7
Valle de Fergana
Las estepas aparecían espolvoreadas de nieve y el aire se había levantado bajo un cielo de un azul infinito. Dos figuras envueltas en pieles se recortaban contra el sol de la mañana, los caballos de ancho pecho marchaban al paso. Ellos y sus jinetes no eran más que oscuras manchas en el horizonte invernal, ante los imponentes muros del glaciar que rodeaba el valle.
—¡Tenías que ganar! —dijo Tekuday—. Ese muchacho habría sido un esposo tan bueno como cualquier otro. Papá lo quería. Su padre lo quería. Yo creo que tal vez hasta tú lo deseabas. Pero no. Tenías que ganar. Siempre tienes que ganar. —Ella no le hizo caso. Su aliento formaba nubes blancas en el aire—. En algún momento tendrás que casarte —insistió él.
«Está celoso», pensó ella. Aquella envidia ardía en su interior porque no se parecía en nada a Gerel. Gerel estaba borracho a todas horas de tanto beber kumis negro. No le interesaba nada más. Tekuday era un guerrero con el alma de guerrero. Pero simple. No tenía ni la inteligencia de un general ni el cuerpo atlético de un buen jinete. Ella sabía que los dioses la habían favorecido con ambas cosas, y a su hermano le dolía que ella fuese mejor cazadora y mejor jinete. Y que en muchos sentidos fuera la preferida de su padre.
—¿Qué piensas hacer? No podrás usar siempre la faja.
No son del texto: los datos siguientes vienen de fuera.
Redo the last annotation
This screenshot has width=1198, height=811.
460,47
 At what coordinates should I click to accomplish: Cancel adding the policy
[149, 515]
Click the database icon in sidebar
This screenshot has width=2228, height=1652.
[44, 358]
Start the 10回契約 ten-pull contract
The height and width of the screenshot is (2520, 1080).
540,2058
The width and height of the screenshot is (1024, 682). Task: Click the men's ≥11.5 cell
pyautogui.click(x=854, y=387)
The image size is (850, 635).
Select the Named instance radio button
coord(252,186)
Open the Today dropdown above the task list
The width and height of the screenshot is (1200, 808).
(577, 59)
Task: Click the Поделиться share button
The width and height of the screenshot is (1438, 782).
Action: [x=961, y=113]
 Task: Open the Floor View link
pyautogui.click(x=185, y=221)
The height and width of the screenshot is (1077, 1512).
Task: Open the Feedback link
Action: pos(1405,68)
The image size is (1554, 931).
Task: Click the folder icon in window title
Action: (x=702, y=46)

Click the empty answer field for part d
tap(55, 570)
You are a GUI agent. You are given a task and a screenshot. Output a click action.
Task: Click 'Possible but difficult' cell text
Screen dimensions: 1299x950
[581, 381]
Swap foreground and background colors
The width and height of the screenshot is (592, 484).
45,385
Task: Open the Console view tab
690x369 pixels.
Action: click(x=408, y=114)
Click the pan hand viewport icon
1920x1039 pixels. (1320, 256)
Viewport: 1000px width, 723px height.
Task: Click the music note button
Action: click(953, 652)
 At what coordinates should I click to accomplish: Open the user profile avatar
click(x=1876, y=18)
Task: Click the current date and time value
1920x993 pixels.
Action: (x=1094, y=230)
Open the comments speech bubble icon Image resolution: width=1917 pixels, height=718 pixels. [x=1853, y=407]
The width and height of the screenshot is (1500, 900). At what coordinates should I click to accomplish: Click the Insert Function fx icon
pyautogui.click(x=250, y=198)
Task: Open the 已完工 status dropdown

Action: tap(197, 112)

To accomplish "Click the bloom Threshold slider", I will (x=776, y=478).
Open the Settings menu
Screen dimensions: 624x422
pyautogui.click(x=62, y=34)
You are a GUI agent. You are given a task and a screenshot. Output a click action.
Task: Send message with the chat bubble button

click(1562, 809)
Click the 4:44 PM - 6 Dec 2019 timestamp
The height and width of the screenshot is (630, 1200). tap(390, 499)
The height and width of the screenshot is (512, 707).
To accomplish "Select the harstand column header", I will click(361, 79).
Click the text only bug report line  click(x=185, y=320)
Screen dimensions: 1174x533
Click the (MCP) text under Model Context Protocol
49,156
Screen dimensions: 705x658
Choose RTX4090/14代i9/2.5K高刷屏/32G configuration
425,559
Los dos lo vieron al mismo tiempo, el único movimiento en aquella estepa vasta y desierta. Dos marmotas, ardillas quizá, a doscientos pasos de distancia, las pieles anaranjadas y brillantes en medio del desierto blanco, silbando perplejas por la aparición de aquellos intrusos. Una se enterró con rapidez, la otra vaciló, moviendo la cabeza y manteniendo la cola erecta.
Fue Jutelún quien primero se llevó el arco al hombro; la flecha ya la tenía lista en la otra mano, con un movimiento tan rápido y habitual que le resultaba tan natural como parpadear. La primera flecha, no habría tiempo para una segunda, se clavó limpiamente en la pequeña criatura, le atravesó la cabeza, causándole una muerte rápida y sin sufrimiento. Más comida para la olla de aquella noche, más carne para los guisos del invierno.
A su lado, Tekuday todavía no había tirado hacia atrás el hilo del arco. Lo bajó con lentitud y volvió a poner la flecha en la aljaba de madera que llevaba en la cintura. Las miradas de ambos se encontraron. Jutelún no dijo nada. Ya tenía la respuesta.